Impairments weighing on reported figures. The reported EBIT from ‘continued operations’ decreased 19% yoy to € 133.7m (FY21: € 165.6m) due to impairments on goodwill, intangibles, and fixed assets. These losses arise from 1) increased cost of capital and 2) reduced prospects of units affected by impairments. The ‘discontinued operations’ reported a net income of € -123.9m. Group net income was € -51m (FY21: € 47.6m, eNuW FY22: € -36.1m), implying a net income of € 72.9m from ‘continued operations’.

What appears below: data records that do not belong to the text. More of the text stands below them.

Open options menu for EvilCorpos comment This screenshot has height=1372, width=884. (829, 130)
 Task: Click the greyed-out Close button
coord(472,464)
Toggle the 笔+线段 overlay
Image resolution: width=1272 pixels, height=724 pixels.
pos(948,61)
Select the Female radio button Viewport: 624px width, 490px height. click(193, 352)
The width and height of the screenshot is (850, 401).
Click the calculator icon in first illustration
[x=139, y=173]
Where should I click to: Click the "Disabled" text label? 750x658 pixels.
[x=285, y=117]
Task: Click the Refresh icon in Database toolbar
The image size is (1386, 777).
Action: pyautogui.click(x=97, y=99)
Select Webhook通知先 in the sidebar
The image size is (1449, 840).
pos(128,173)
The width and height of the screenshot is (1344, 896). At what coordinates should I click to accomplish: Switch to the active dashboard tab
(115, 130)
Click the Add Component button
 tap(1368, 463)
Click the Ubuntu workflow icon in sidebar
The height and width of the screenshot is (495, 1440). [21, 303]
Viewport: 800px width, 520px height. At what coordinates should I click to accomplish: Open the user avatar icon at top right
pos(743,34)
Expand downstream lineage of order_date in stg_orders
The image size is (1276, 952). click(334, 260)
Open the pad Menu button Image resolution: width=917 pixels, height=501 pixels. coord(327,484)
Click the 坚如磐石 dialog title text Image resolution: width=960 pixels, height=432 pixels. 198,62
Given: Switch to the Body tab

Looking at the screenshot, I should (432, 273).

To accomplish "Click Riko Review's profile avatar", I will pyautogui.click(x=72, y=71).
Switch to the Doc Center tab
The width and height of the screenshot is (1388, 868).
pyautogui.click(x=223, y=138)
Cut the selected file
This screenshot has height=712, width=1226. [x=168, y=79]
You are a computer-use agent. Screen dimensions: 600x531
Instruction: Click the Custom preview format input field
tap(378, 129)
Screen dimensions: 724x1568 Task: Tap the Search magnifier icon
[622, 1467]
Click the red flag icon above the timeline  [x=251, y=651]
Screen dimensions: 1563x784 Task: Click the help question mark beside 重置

Cautiously optimistic for 2023: With improved availability of electronic components and inorganic sales growth from the newly acquired H+S and HELD, the Engineering segment should see strong sales growth in FY23 (+9% yoy, eNuW). The Construction segment, the original cash cow for INDUS, looks troubled by decreased order intake in the construction industry. However, portfolio companies active in the renovation business should perform well, allowing for a slight increase in segment sales (FY 23 sales: +4.5%, eNuW). While the Materials segment should be pressured by rising energy and material costs, the intensive disposal activities for Schäfer and Selzer should soon bear fruits for INDUS. Reiterate HOLD, with an unchanged PT of € 24 (based of FCFY 2023E).